Travel
SOUTH AMERICA—2000
The only thing I knew about Peru when I was on the plane heading down there was that that’s where Alex Acuna came from, one of my favourite drummers. I had no idea what it meant to actually be in a Third World country, because up until that point I’d never been to one.
I remember all of my senses being fully engaged. I was like a baby in that touching/tasting phase, where they reach out to their surrounding environment and explore and learn. Everything was totally new to me. Each experience was precious, humbling, spellbinding, life-changing.
Highlights of this trip included climbing in the impossibly massive Andes to 13,800 ft (4,200m) through the rainforest on the Inca Trail, and then a few days later haphazardly ending up in the driest desert in the world near the Chilean border. The desert looked exactly like the Mars photos that NASA took in the mid-90’s. I remember cruising around the area, thirsty just from looking around, and every so often having my peace of mind lambasted by an unforgivably ridiculous barrage of Coke/Pepsi/Coke/Pepsi/Coke/Pepsi signs from out of nowhere. Leave it to those companies to wage their advertising wars in the middle of a desert.

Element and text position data
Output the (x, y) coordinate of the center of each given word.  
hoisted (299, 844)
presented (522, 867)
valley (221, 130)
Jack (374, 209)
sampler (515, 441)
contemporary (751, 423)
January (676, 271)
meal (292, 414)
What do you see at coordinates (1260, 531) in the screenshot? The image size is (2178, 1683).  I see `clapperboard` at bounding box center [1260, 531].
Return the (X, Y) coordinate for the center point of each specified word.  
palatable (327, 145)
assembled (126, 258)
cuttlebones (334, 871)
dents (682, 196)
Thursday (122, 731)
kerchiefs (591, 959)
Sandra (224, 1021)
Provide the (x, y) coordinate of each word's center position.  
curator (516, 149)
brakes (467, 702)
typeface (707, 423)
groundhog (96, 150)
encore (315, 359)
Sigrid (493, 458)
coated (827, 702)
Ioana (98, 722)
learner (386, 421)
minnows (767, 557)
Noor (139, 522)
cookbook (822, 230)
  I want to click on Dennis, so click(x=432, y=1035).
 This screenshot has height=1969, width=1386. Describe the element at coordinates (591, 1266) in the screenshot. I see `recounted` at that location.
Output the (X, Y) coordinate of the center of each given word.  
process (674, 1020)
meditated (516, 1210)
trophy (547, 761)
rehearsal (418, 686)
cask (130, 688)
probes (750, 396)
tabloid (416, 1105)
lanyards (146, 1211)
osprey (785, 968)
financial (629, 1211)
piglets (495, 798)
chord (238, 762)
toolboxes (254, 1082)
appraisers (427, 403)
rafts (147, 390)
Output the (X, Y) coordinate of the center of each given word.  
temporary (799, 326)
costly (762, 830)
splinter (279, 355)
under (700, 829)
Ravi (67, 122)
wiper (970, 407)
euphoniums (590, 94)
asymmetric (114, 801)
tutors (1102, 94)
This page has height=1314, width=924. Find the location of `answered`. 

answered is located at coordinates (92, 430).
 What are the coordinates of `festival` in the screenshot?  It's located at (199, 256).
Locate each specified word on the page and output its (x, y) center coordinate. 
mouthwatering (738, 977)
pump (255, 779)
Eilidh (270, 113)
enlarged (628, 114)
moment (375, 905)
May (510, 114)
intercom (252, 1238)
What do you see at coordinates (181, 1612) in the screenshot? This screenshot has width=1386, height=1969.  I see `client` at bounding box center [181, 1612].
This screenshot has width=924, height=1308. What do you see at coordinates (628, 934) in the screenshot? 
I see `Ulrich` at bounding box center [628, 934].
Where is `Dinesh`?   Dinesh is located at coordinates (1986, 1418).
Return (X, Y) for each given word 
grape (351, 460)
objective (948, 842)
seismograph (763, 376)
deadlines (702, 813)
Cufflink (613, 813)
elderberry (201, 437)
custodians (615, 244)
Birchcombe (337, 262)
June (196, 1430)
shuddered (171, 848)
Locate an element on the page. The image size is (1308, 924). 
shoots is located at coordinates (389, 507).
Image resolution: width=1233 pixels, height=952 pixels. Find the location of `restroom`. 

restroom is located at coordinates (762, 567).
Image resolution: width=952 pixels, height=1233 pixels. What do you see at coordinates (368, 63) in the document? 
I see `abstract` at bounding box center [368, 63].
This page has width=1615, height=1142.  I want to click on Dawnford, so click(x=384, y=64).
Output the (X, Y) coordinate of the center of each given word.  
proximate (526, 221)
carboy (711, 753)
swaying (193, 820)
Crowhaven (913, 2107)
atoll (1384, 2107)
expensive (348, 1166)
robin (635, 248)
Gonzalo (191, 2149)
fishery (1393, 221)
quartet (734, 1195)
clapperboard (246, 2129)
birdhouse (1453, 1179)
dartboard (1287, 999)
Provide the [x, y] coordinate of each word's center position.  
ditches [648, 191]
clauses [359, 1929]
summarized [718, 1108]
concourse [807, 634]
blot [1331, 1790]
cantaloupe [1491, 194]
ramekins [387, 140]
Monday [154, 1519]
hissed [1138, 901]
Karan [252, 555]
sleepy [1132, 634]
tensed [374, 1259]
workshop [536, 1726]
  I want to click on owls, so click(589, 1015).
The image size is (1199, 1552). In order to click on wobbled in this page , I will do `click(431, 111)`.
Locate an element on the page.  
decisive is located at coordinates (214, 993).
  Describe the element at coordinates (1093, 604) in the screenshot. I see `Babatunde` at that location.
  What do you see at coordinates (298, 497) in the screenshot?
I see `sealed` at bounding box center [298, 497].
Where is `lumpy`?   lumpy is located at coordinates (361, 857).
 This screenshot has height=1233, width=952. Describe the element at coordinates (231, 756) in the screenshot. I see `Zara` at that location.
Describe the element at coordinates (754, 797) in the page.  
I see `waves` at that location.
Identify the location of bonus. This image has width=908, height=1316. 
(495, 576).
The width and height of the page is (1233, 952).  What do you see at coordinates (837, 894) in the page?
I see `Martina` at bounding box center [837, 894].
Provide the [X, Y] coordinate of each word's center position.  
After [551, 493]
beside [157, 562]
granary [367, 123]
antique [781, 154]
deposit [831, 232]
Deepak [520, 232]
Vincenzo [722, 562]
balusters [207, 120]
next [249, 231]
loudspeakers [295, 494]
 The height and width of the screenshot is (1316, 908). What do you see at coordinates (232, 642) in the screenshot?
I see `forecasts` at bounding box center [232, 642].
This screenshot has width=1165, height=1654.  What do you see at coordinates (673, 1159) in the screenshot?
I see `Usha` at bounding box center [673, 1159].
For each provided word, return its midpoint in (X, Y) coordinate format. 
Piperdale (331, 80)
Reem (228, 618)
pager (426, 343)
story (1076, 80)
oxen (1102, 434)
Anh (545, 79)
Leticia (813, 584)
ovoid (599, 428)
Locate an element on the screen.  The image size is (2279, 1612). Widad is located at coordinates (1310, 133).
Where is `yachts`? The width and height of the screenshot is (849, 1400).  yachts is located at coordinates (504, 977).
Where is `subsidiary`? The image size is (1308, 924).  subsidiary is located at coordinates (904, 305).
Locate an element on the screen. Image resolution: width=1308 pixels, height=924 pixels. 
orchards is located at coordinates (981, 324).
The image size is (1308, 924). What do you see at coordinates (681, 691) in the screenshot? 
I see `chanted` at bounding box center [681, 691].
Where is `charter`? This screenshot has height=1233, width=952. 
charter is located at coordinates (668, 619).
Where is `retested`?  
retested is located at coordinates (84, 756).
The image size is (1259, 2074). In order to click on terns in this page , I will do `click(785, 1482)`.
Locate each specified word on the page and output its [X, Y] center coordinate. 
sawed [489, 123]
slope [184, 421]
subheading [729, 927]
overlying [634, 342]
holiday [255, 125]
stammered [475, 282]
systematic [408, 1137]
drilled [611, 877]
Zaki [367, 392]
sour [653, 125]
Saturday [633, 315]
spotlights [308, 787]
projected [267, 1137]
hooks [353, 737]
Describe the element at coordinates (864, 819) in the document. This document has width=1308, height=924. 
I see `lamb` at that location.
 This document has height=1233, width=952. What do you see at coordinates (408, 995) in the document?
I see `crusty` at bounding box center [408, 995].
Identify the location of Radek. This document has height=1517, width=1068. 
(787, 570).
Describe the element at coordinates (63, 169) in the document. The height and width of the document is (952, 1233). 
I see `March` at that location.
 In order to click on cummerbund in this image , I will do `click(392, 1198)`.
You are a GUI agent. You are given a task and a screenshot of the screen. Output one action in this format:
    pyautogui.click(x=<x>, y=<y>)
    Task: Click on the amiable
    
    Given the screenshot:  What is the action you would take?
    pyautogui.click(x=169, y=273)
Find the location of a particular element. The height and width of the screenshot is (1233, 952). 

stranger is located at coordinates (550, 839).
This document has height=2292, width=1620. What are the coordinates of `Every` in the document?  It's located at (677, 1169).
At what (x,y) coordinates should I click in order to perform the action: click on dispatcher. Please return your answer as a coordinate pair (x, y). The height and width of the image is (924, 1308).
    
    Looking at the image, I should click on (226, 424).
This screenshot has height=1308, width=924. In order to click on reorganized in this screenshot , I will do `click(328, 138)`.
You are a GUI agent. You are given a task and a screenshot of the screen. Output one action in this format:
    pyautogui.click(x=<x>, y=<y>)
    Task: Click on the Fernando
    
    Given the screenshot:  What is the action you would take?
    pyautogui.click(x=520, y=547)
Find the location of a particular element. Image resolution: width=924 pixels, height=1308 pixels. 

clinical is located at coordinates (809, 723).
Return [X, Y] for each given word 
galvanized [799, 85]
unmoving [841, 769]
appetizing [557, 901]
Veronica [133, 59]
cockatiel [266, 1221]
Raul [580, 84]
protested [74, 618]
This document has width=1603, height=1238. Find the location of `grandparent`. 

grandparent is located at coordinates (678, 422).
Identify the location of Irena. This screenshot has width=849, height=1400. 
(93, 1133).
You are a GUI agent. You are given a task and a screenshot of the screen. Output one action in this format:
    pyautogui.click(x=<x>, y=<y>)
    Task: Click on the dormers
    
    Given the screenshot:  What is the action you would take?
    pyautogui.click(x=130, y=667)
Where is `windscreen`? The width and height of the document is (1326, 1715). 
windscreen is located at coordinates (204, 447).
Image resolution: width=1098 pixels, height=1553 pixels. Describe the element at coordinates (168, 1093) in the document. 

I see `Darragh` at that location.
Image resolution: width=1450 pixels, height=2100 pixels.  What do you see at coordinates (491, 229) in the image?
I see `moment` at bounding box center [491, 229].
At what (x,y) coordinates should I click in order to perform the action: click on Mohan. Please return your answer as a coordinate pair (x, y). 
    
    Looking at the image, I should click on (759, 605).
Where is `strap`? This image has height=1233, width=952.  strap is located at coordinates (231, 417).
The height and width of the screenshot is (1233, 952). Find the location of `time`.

§ Goals
1. Reproduce the passage of the South America travel text from "Highlights of this" to "of a desert.".
2. List the words the South America travel text uses to describe each experience of the trip.
3. Write the next part of the South America travel text, picking up after its final sentence.

§ Solved tasks
1.
Highlights of this trip included climbing in the impossibly massive Andes to 13,800 ft (4,200m) through the rainforest on the Inca Trail, and then a few days later haphazardly ending up in the driest desert in the world near the Chilean border. The desert looked exactly like the Mars photos that NASA took in the mid-90’s. I remember cruising around the area, thirsty just from looking around, and every so often having my peace of mind lambasted by an unforgivably ridiculous barrage of Coke/Pepsi/Coke/Pepsi/Coke/Pepsi signs from out of nowhere. Leave it to those companies to wage their advertising wars in the middle of a desert.

2. precious, humbling, spellbinding, life-changing

3.
The poverty in South America was like a slap in the face. Just how well I’d had it till then was made exceedingly clear, and I learned this through grit, thieves, open sewers, desperate people, and authorities with handguns drawn. Right off the plane in Lima I found myself in a very tense situation, with adrenaline pumping; hundreds of people had met the plane from Miami to offer their services and were screaming at me and the other passengers right after we’d practically been waived through customs. But ultimately, I realized there was an essential beauty to Peru—to its people and to the country—that seemed to permeate below the surface. It’s difficult to squeeze into words, but it was a feeling of lightness, of peace, like the land was moving and nothing was weighing me down. The problem with visiting such a shocking place for the first time, as I learned, was getting over being shocked and taking in the scenes for what they really were, not simply for how they made me feel.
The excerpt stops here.